In this paper, an analytical and numerical study of strain fields, stress fields and displacements in a rotating hollow cylinder, whose walls were completely made in Functionally Graded Materials (FGM), was conducted. We have considered the rotating hollow cylinder submitted to an asymmetric radial loading. It is assumed that, because of the functional graduation of the material, the mechanical properties such as Young elastic modulus and the density varies in the radial direction, in accordance with a the power law function. The inhomogeneity parameter was selected between -1 and 1. On the basis of the second law of Newton, Hooke’s law and the strain-stress relationship, we established the differential equation which governs the equilibrium for a rotating hollow cylinder. We found the analytical solution and compared to the numerical solution obtained by using the shooting method and the fourth order Runge-Kutta algorithm. The analytical and numerical results lead to the conclusion that the magnitude of the tangential stresses is greater than that of the radial stresses. The changes due to the graduation of FGM does not produce consistent variations in the distribution of radial stresses, but strongly affects the distribution of tangential stresses. The tangential stresses, tangential strains and displacements are much higher at the inner surface of the cylinder wall. The internal radial pressure intensely affects the radial stresses and the radial strain.

References

[1]  Ndop, J. (2000) Mechanische Charakterisierung gradierter Materialien mit der Raster Ultraschallmikroskopie mit Vektorkontrast, Dissertation Fakultaet fuer Physik und Geowissenschaften, Universitaet Leipzig, Germany.

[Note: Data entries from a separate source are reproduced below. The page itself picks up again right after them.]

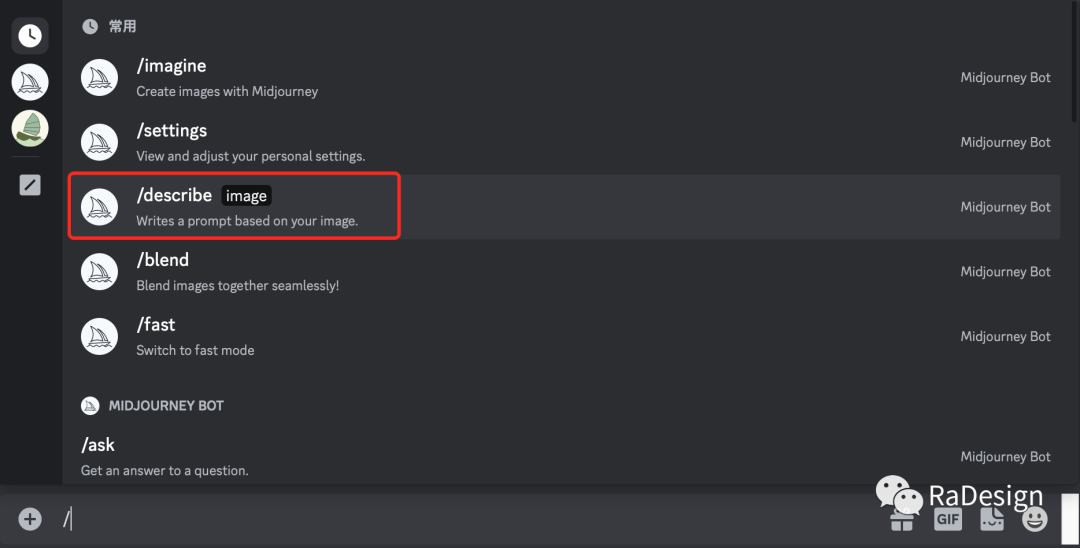
Task: Click the image option tag beside /describe
Action: [x=246, y=196]
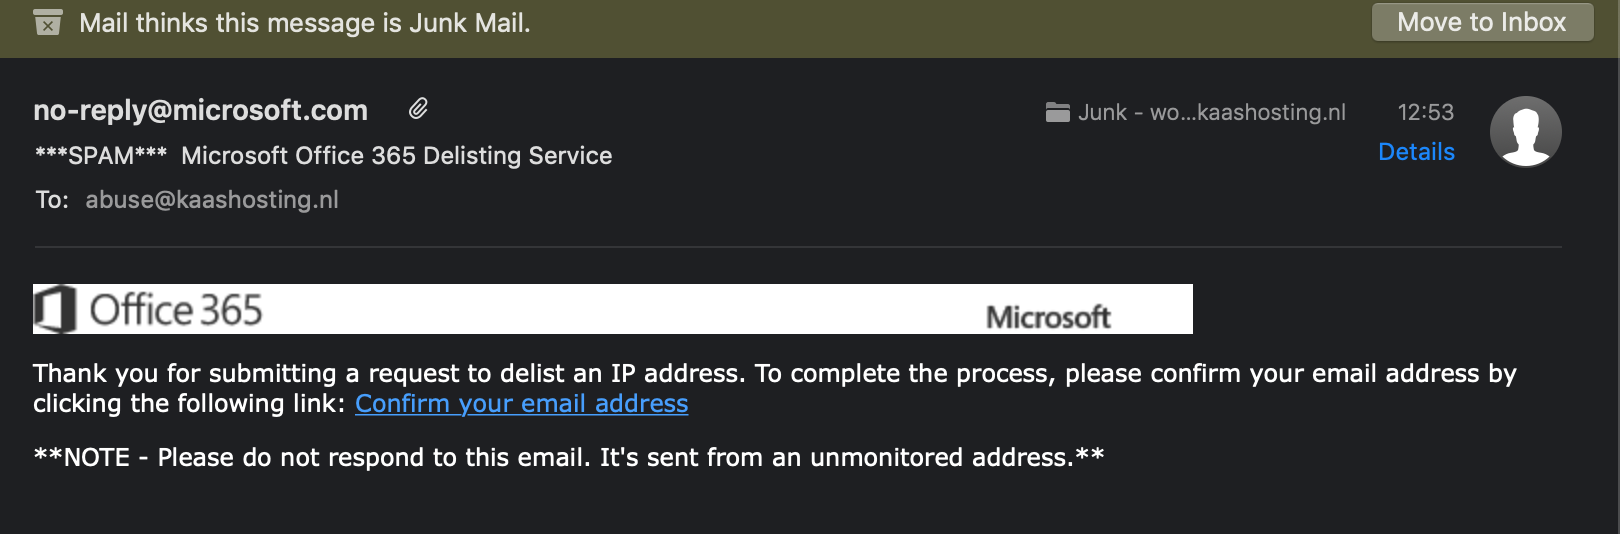Click the 'Mail thinks this message is Junk' notice
Image resolution: width=1620 pixels, height=534 pixels.
[x=304, y=23]
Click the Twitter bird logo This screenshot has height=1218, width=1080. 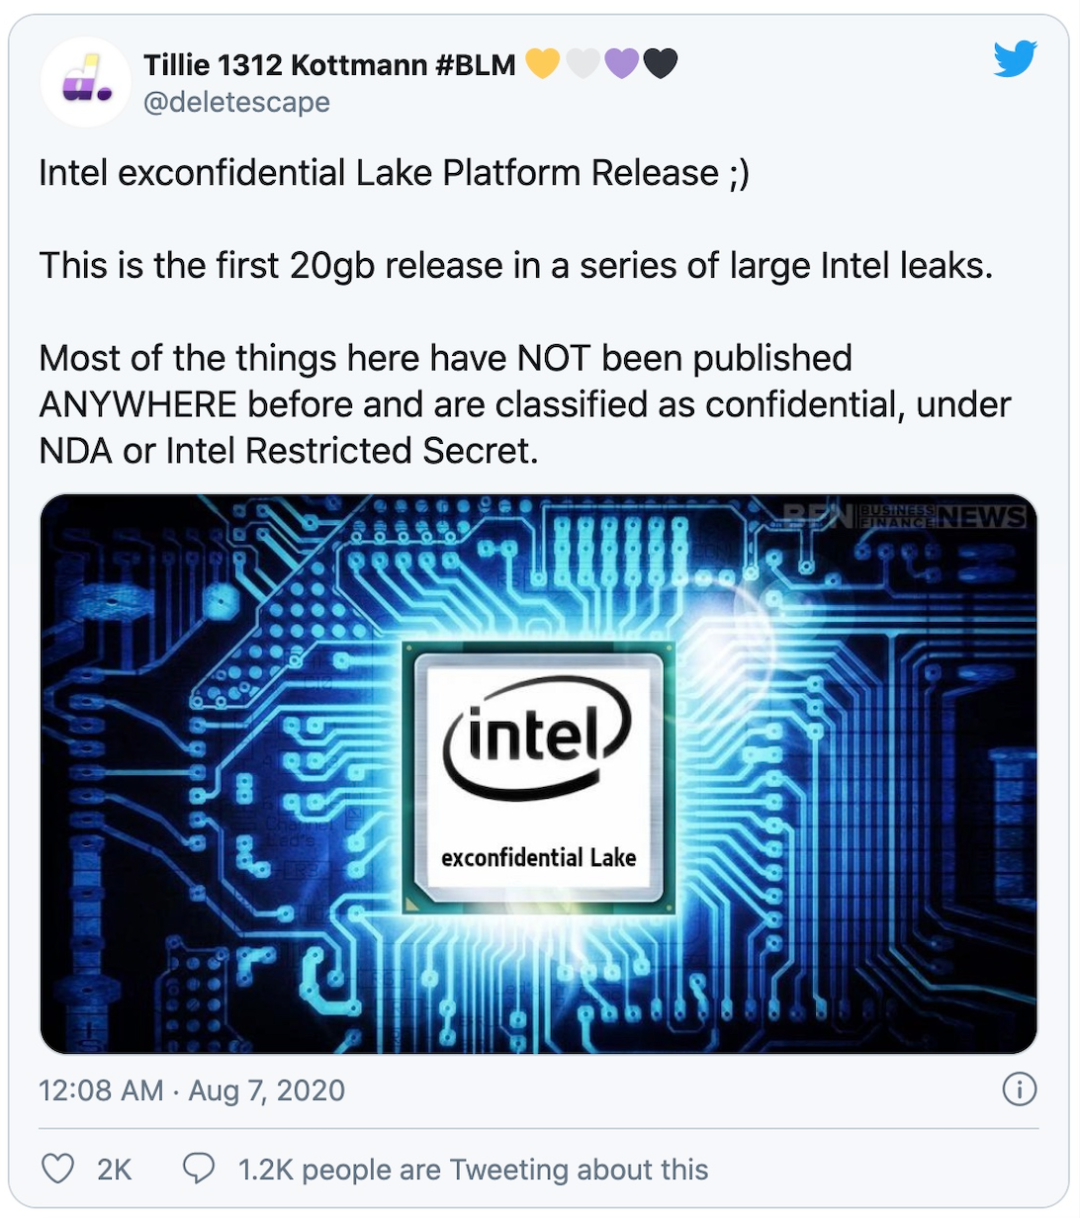coord(1015,60)
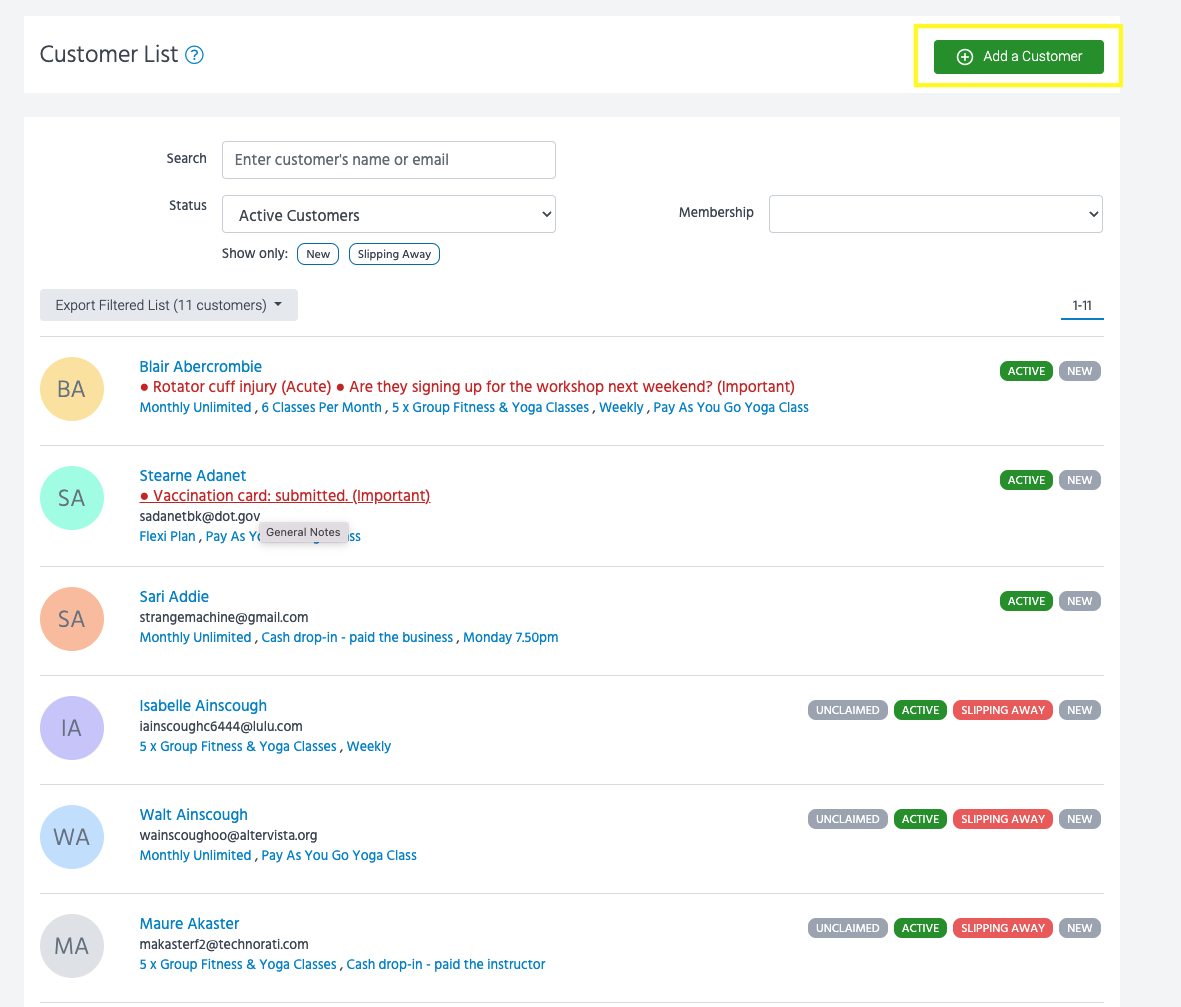Select Walt Ainscough's WA avatar
Viewport: 1181px width, 1007px height.
coord(72,837)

[2]  Suresh, S. and Mortensen, A. (1998) Fundamentals of Functionally Graded Materials, Book 698, IOM Communications Ltd.
[3]  Amada, S., Munekata, T., Nagase, Y. and Shimizu, N. (1995) Hierarchical Gradient Structure of Bamboo. In: Ilschner, B. and Cheraldi, N., Eds., Pro. 3rd International Symposium on Functionally Graded Materials, Presses Polytechniques Etuniversitaires Romandes, Lausanes.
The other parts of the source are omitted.